Editorial method

Preliminary Stage

This digital edition is based on XML files provided by EEBO-TCP. The text of the files is transcribed from microfilms of early printed books on the EEBO site. Transcription of texts is diplomatic: italics, superscript, macrons, and so forth, are reproduced. Transcribers mark passages of text that have been damaged or are difficult to read as ‘illegible’. The overall accuracy of transcription of the files used in this edition is above 99%. These original files were tagged in accordance with XML-TEIP4 guidelines using the following principles:

  • basic textual features are tagged: page breaks, headings, lines and stanzas;
  • poems are identified as ‘poems’, divisions within poems identified according to their position within text, in other words, tunes are identified as ‘opener’ and author attributions as ‘closer’;
  • printer’s ornaments were not recorded.

Stage One

Since the EEBO-TCP files were originally tagged according to older XML-TEIP4 guidelines, it was necessary to convert these files to the current XML-TEIP5 standard; this work was undertaken by James Cummings at Oxford University Computing Services.

Stage Two

  1. Transcriptions were checked against EEBO microfilm printouts and illegible text supplied either from the copies originally used for the microfilms, or, if not accessible, other available copies of the same edition in the British Library or the Bodleian Library.
  2. Descriptive markup: certain typographical features of the texts were restored and appropriately tagged:
    • drop capitals and decorative initials were tagged and given attributes to distinguish according to size;
    • indentations have been recorded in the tagging, although they do not replicate the original spacing in all cases;
    • turnover and turnunder lines are corrected but their presence is marked in the text through the use of │ to designate a turnunder line and ║ to designate a turnover line;printer’s ornaments and ruling marked up;
    • abbreviations were expanded and printer’s errors corrected using the choice tag which means that both versions – uncorrected and corrected – are available to the reader at the site of the revision through pop-up notes.
    • Analytical markup:
      • poems have been assigned individual ID numbers to allow for cross-referencing;
      • poems have been tagged to record verse form and overall rhyme pattern;
      • individual stanzas (line groups) are marked up with rhyme schemes to record incidents of variation.

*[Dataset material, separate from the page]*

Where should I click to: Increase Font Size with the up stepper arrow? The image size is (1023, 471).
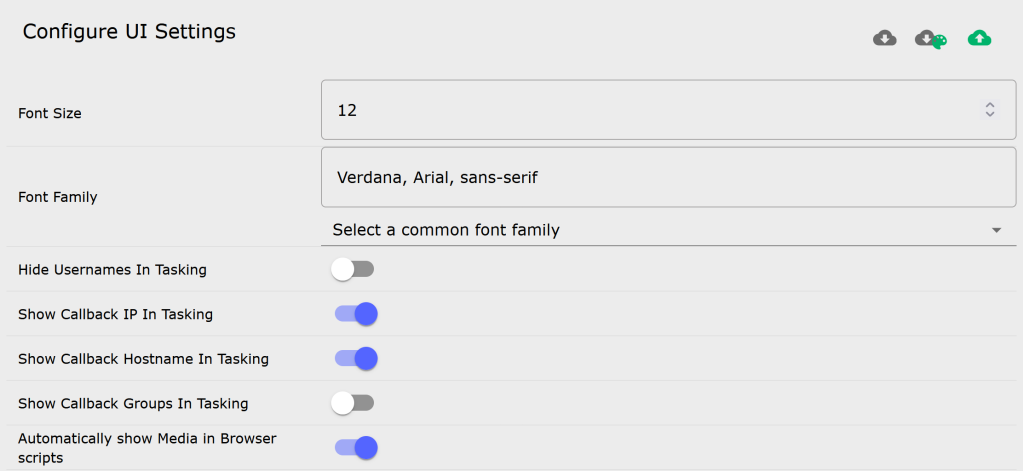pyautogui.click(x=990, y=105)
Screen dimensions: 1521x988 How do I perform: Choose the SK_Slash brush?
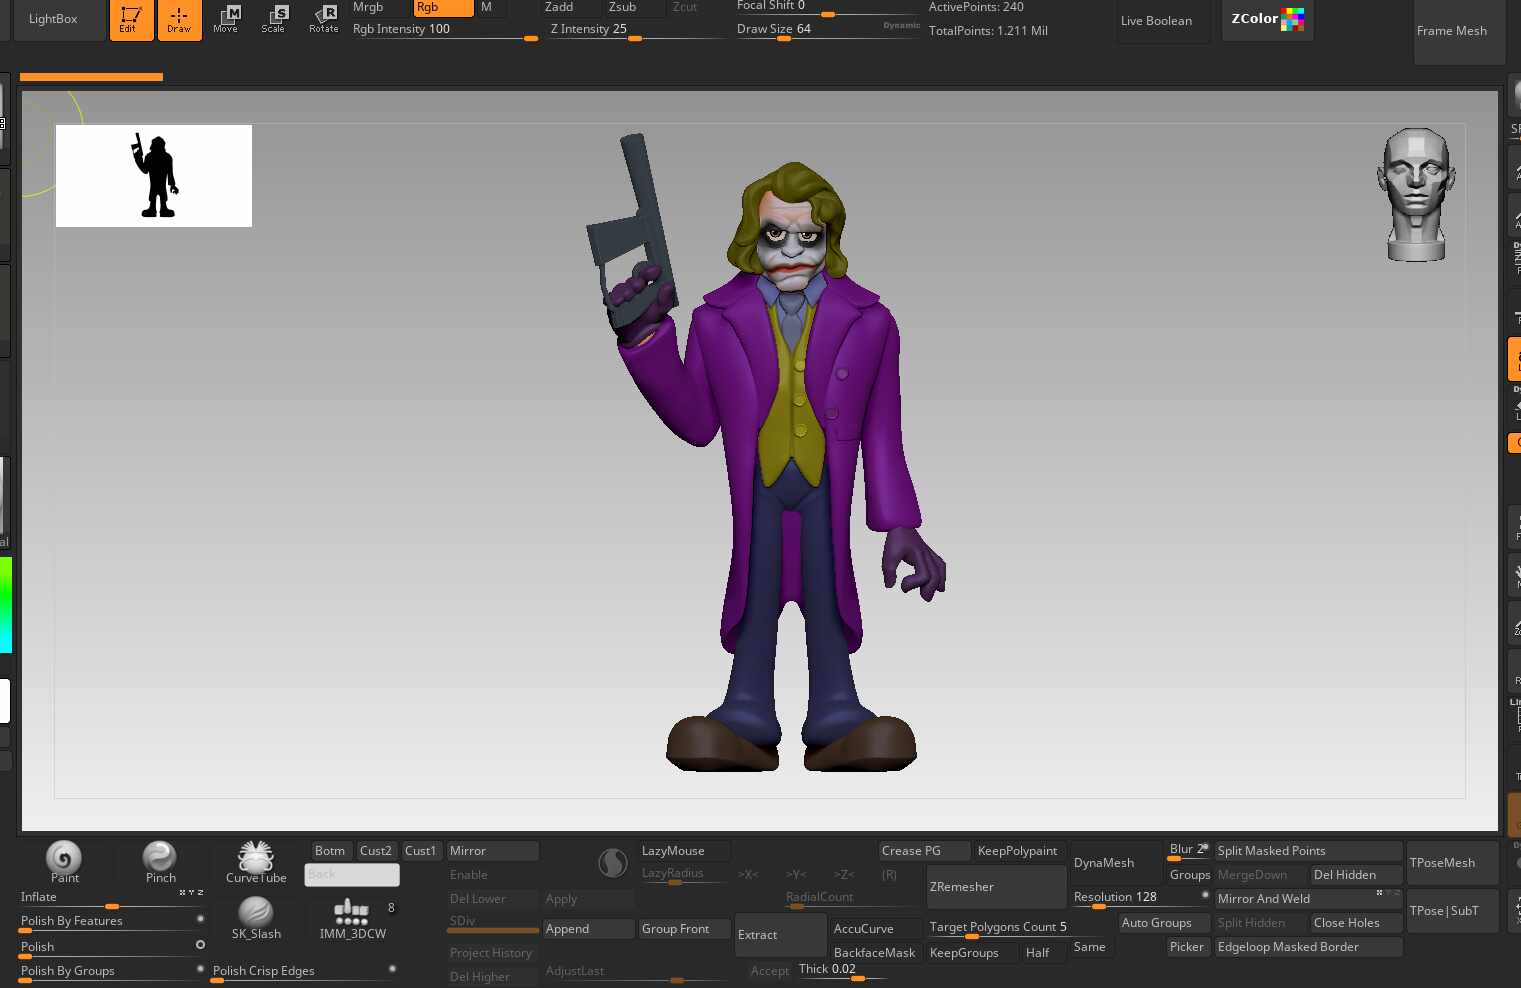pyautogui.click(x=256, y=916)
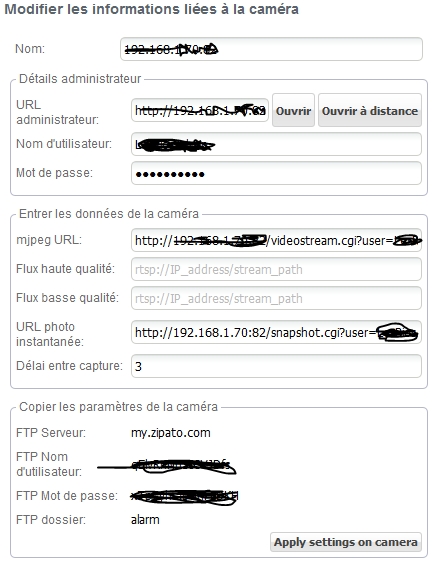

      These schema derive from May and Ringler’s Elizabethan Poetry: A Bibliography and First-Line Index of English Verse, 1559-1603.

    • Annotation. Several types. Glosses, explanatory/editorial notes, identification of tunes associated with particular poems/ballads. Key aspect of this is cross-referencing. Two types of cross-referencing: poems that have been transferred between collections (variants recorded) or which are translations based on a common source.